The SUMMIT Study is being conducted by University College London Hospitals NHS Foundation Trust (UCLH) in close collaboration with UCL (University College London), the National Institute for Health Research UCLH Biomedical Research Centre and GRAIL, Inc. (a US healthcare company focused on the early detection of cancer). The study aims to recruit approximately 50,000 men and women aged 50-77 in total for screening across the area. 

The first phase of the study is focused on screening approximately 25,000 men and women, aged 50-77, who are at a higher risk of lung and other cancers due to their smoking history . Further into the study, another 25,000 people who are low risk for cancer because they have never smoked or smoked less, will be invited to participate in the same screening. All participants will provide a blood sample, which GRAIL will analyse to evaluate whether lung or other cancers can be detected early through signals in the blood. The results will not be returned to GPs or the participants.

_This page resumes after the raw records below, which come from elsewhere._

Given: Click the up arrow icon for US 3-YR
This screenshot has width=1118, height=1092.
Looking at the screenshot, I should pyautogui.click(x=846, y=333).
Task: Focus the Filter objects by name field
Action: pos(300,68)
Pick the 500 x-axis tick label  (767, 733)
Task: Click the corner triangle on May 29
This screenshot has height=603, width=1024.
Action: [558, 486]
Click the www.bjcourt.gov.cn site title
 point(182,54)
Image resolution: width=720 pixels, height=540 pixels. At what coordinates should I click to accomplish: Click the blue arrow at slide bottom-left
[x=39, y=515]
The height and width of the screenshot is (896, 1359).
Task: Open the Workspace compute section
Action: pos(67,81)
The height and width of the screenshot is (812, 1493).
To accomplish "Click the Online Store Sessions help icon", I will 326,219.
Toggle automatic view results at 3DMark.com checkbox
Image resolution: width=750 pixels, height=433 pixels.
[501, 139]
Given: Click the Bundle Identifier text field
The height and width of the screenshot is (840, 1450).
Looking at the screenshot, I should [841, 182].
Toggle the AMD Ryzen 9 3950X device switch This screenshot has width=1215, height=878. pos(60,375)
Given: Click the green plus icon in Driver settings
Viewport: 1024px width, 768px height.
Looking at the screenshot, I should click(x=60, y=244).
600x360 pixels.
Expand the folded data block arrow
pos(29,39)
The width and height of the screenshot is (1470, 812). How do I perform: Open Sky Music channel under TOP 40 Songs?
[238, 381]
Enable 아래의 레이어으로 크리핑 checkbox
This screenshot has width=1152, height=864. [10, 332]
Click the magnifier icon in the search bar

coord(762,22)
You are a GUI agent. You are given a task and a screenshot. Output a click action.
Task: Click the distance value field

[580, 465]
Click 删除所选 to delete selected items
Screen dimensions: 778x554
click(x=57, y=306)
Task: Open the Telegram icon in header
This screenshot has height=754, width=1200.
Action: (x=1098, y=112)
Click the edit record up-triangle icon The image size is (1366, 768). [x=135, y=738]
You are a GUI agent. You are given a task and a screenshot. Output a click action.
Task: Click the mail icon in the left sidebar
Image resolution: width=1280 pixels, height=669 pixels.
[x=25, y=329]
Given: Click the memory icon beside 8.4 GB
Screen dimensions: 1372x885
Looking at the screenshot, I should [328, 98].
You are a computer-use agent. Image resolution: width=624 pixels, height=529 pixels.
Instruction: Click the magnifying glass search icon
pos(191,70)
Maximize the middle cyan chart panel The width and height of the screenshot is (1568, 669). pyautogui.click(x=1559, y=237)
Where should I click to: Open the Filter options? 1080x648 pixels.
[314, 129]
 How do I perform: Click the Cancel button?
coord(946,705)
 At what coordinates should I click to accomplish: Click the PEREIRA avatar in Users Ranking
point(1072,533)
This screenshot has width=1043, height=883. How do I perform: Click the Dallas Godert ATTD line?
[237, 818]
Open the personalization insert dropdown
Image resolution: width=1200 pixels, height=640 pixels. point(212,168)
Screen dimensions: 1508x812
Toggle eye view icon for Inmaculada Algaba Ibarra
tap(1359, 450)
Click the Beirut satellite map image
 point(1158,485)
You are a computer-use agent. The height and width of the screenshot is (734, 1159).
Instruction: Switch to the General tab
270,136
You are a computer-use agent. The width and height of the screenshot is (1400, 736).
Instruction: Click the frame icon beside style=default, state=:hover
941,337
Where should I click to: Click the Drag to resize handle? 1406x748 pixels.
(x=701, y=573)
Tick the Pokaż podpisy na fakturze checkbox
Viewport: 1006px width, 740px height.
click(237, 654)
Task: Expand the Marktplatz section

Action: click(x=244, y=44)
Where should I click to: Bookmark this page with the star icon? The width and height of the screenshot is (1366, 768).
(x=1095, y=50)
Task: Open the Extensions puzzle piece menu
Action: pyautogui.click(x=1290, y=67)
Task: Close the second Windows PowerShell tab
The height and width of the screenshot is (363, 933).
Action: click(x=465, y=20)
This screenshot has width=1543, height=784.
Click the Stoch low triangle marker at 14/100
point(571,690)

“We are pleased that screening is underway and we’re grateful for the cooperation of local GPs who are supporting this important research programme,” says Sam Janes, professor of respiratory medicine at UCL/UCLH and Chief Investigator of the SUMMIT Study. “A study of this size provides a once-in-a-lifetime opportunity to change how lung cancer is diagnosed. It could lead to a national screening programme in the UK and play a vital part in the global efforts to develop a blood test for diagnosing cancers.”

Local people are being invited by letter to be screened only if their GP practice is taking part in the study. They will be asked to complete a questionnaire, have a blood test and if eligible, a low dose CT scan of their lungs.